Kenya Violence: US, Others Urge Odinga to Recognise Kenyatta as President
The political uneasiness in Kenya is festering. Opposition figure, Miguna Miguna has been detained, released and sent on exile to Canada following his role in ‘swearing’ in opposition leader Raila Odinga a fortnight ago. But the government called Miguna’s treatment a ‘deportation’ to a country he holds better allegiance to. Members of the opposition are growing in numbers by the day irrespective of government clampdown. Miguna is making legal efforts to return to Kenya. The government has not arrested the main figure, Odinga, possibly for fear of mass resistance. So, President Uhuru Kenyatta is quite mindful of the dicey times in the country.

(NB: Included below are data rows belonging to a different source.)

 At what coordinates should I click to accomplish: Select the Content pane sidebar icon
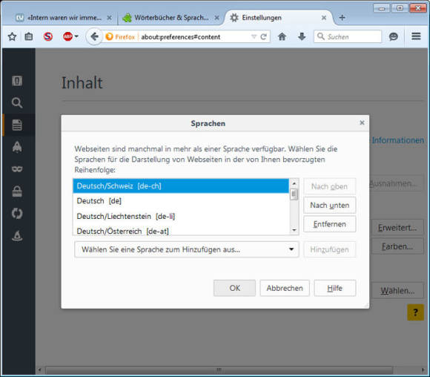tap(17, 125)
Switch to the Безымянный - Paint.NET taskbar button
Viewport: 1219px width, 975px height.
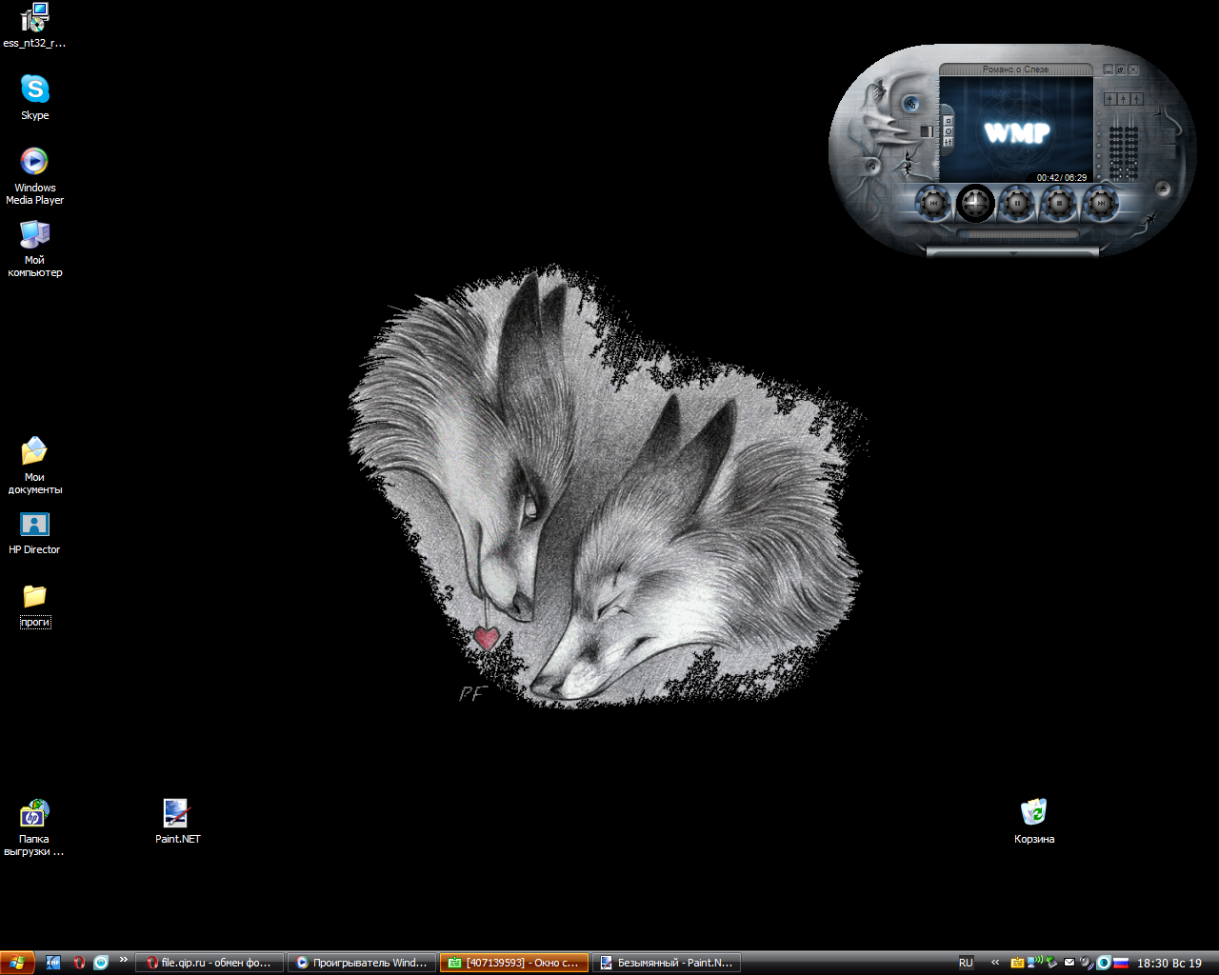(667, 963)
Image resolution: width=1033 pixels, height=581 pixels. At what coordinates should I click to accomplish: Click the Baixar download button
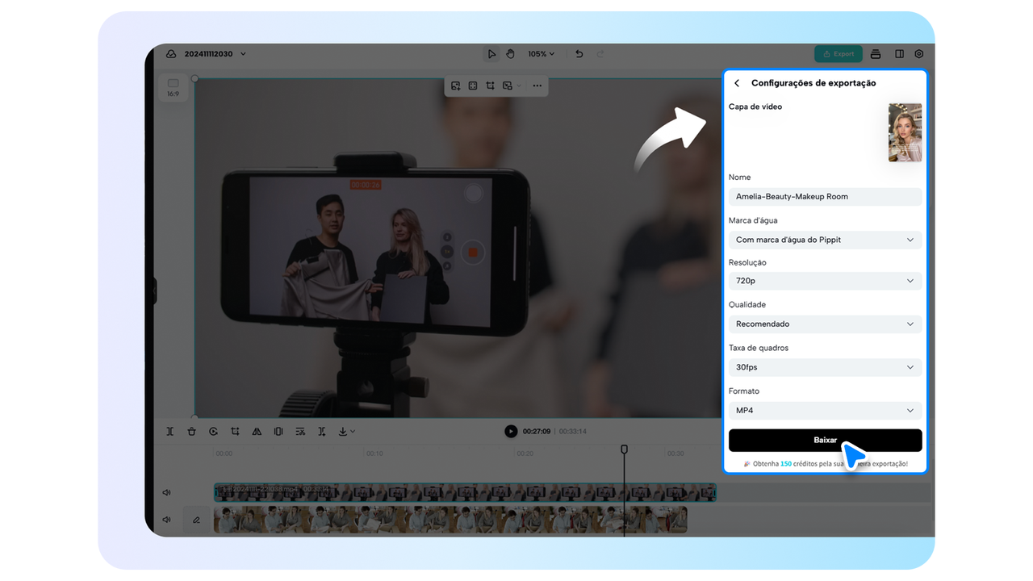825,440
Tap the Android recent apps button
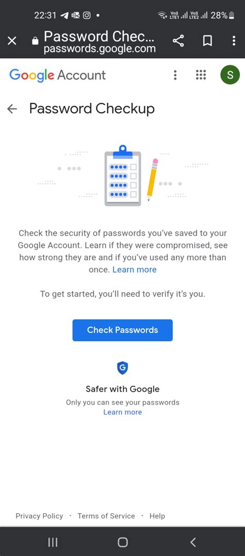 (x=53, y=542)
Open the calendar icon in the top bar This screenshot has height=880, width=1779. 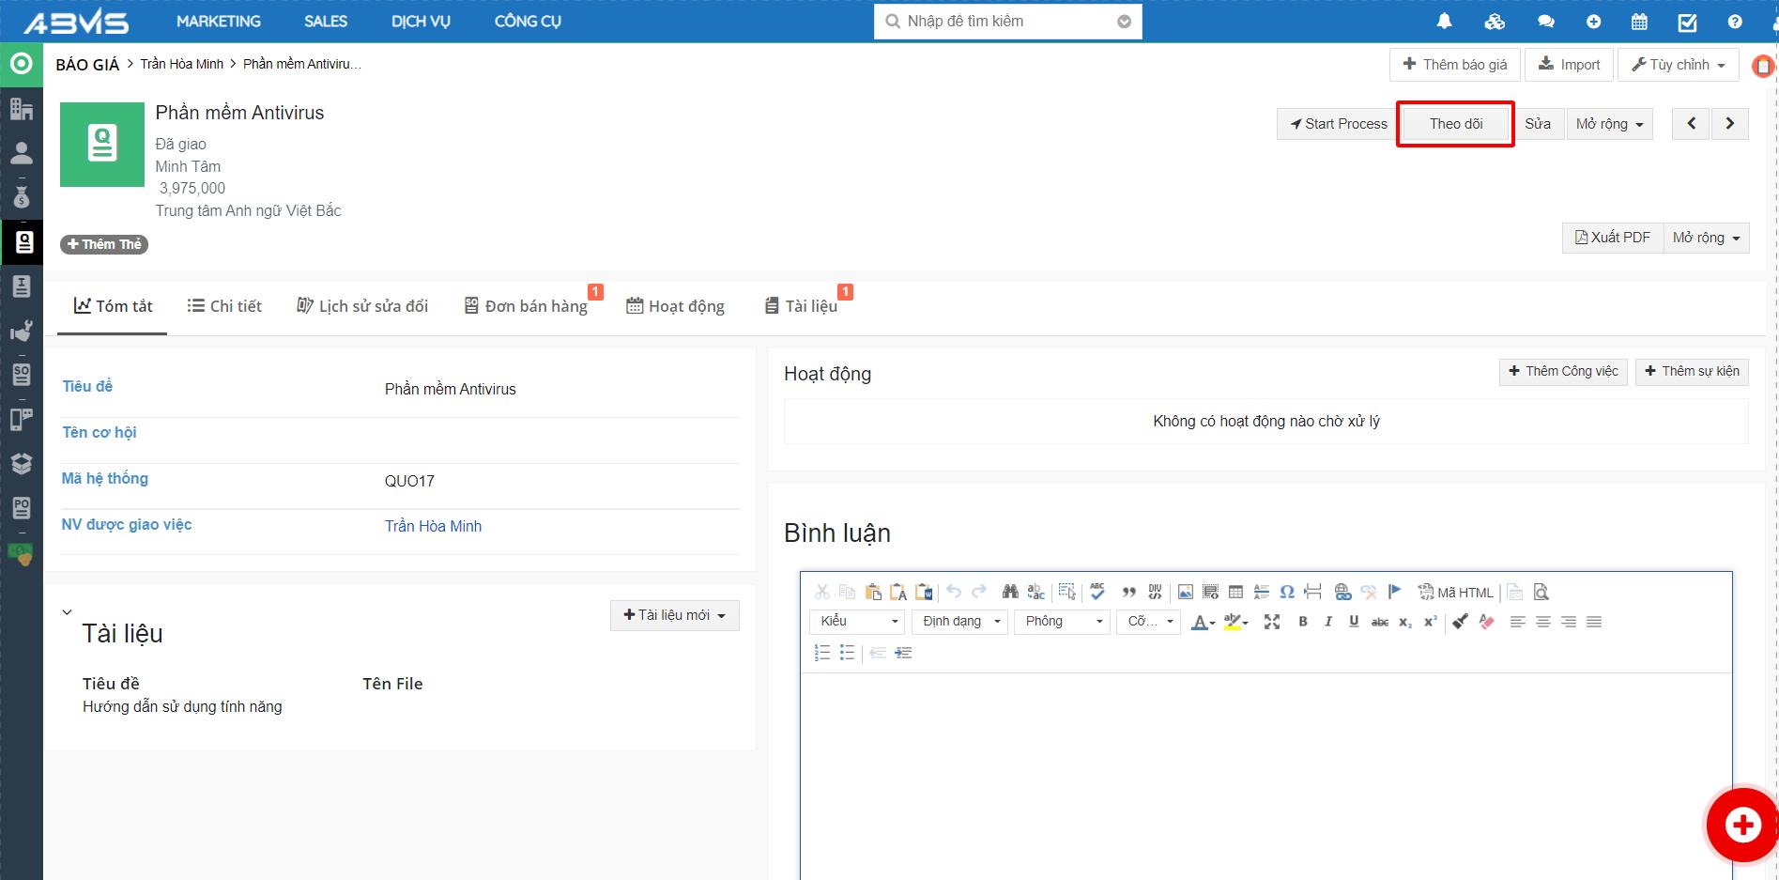tap(1639, 22)

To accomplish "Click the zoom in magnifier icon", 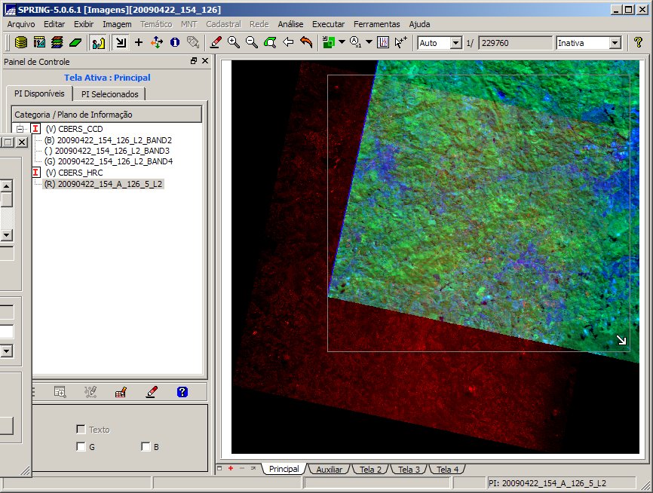I will pyautogui.click(x=234, y=43).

Foreign envoys are getting concerned about the unease.
On Saturday, eleven foreign ambassadors to Kenya signed a press statement, urging the National Super Alliance (NASA) to recognise the election of President Uhuru Kenyatta and his Deputy William Ruto as a legitimate expression of the people’s will before dialogue takes place.
The diplomats said this was the only way to set the country on a path of recovery, even as the NASA leader Raila Odinga assured his supporters that the journey to Canaan was on course.

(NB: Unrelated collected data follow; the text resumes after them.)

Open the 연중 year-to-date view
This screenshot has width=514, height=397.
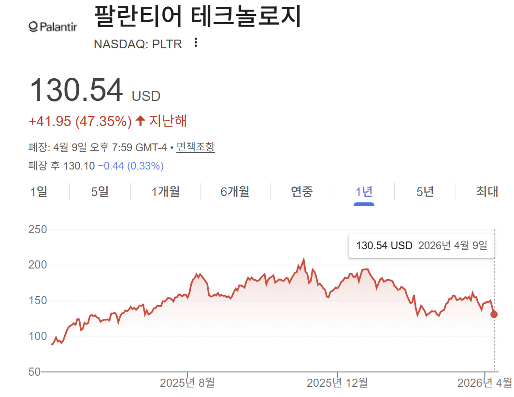[302, 192]
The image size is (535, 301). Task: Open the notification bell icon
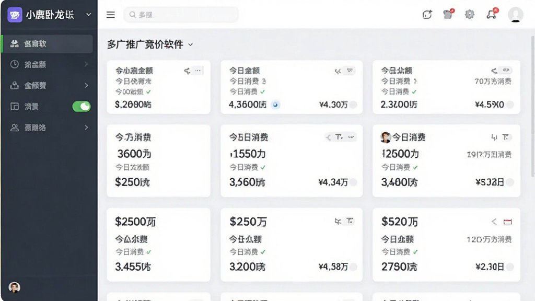point(492,14)
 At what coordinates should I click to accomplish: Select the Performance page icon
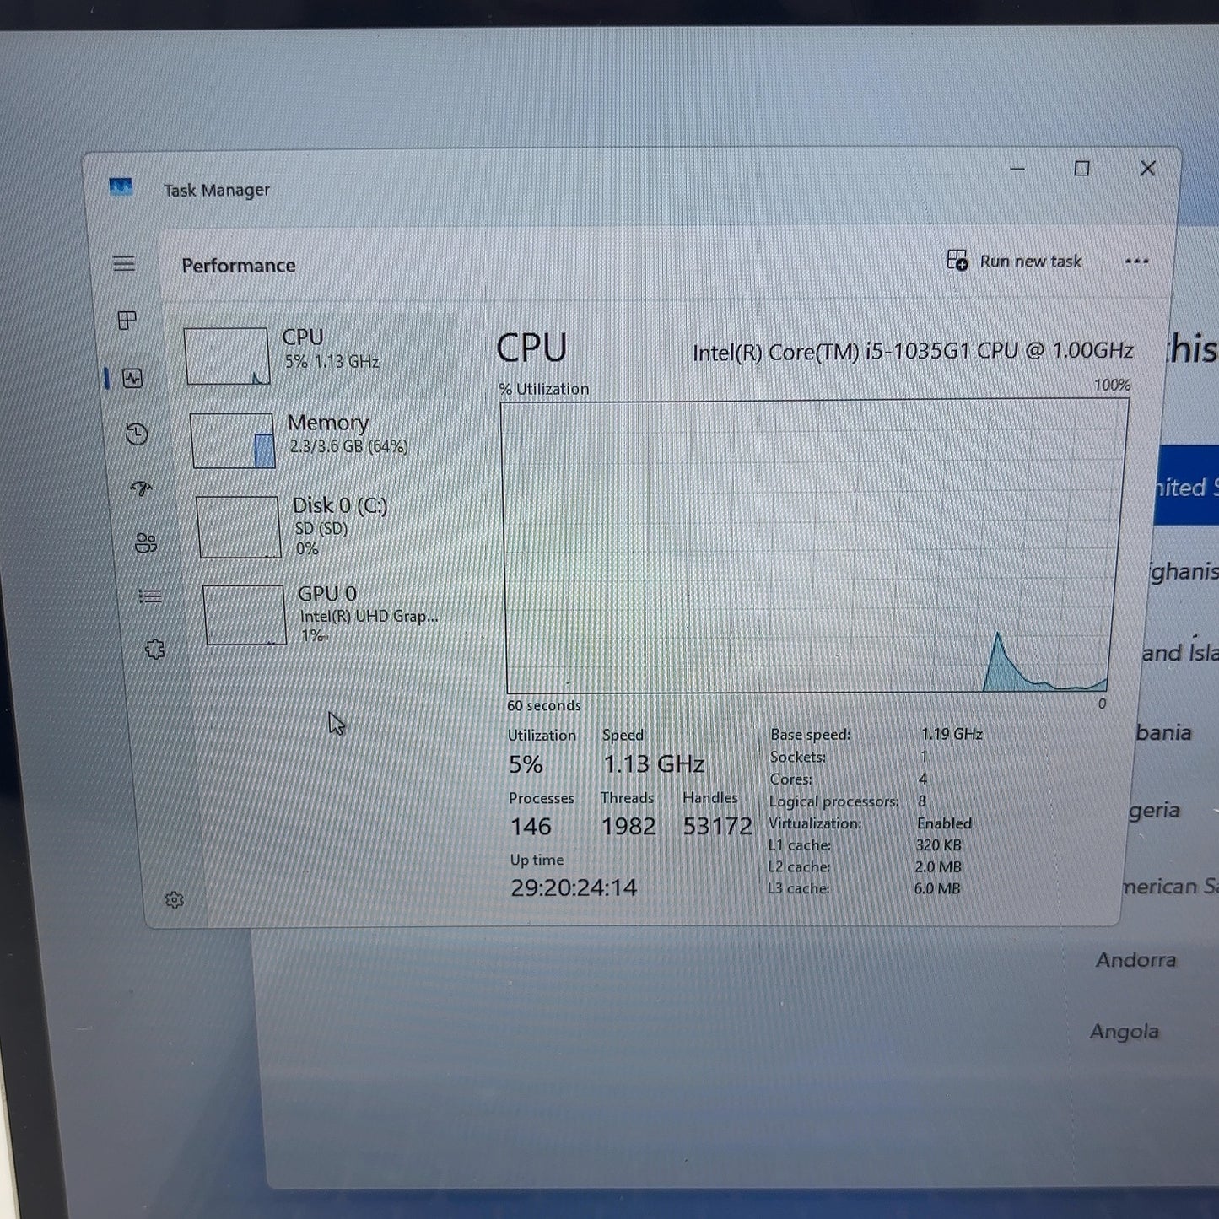click(132, 378)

“The opposition needs to accept that Uhuru Kenyatta and William Ruto are the legitimate President and Deputy President of Kenya as the basis for the dialogue that it and many Kenyans want. Stoking and threatening violence are not acceptable, nor are extra-constitutional measures to seize power,” the envoys statement read in part
But speaking yesterday in Vihiga, Raila urged his supporters to keep fighting for the constitutional gains attained in previous years. “We are now putting in place structures that will enable us to execute our mandate, whether they (government) like it or not,” Raila said.

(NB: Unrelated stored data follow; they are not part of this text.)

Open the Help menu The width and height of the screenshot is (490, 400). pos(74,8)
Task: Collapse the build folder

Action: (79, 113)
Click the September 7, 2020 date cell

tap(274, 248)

“If we don’t demand that everyone from the President downwards submits to our Constitution and to the constitutional organs that we created to keep them accountable to us, then we shall have allowed a ‘State capture’ by a few individuals and we shall cease to be citizens of our country and become subjects to a political oligarchy,” he added, and assured his supporters that he had delivered them to the much promised Canaan and that it was only a matter of time before systems were put in place to enable him execute his mandate as the ‘people’s president’.
But the envoys, including Robert Godec of the US and Nic Hailey of UK, termed the swearing-in of the Opposition leader Raila Odinga a violation of the same Constitution he purports to fight for.
“A father of multi-party democracy has made unsubstantiated claims about elections and unilaterally sworn himself as ‘President’, in deliberate disregard of the Constitution for which he so proudly fought,” the envoys said of Raila. “The ambitions of politicians are fundamentally weakening institutions, and breaking bonds of shared citizenship, which Kenyans have built up patiently over decades.”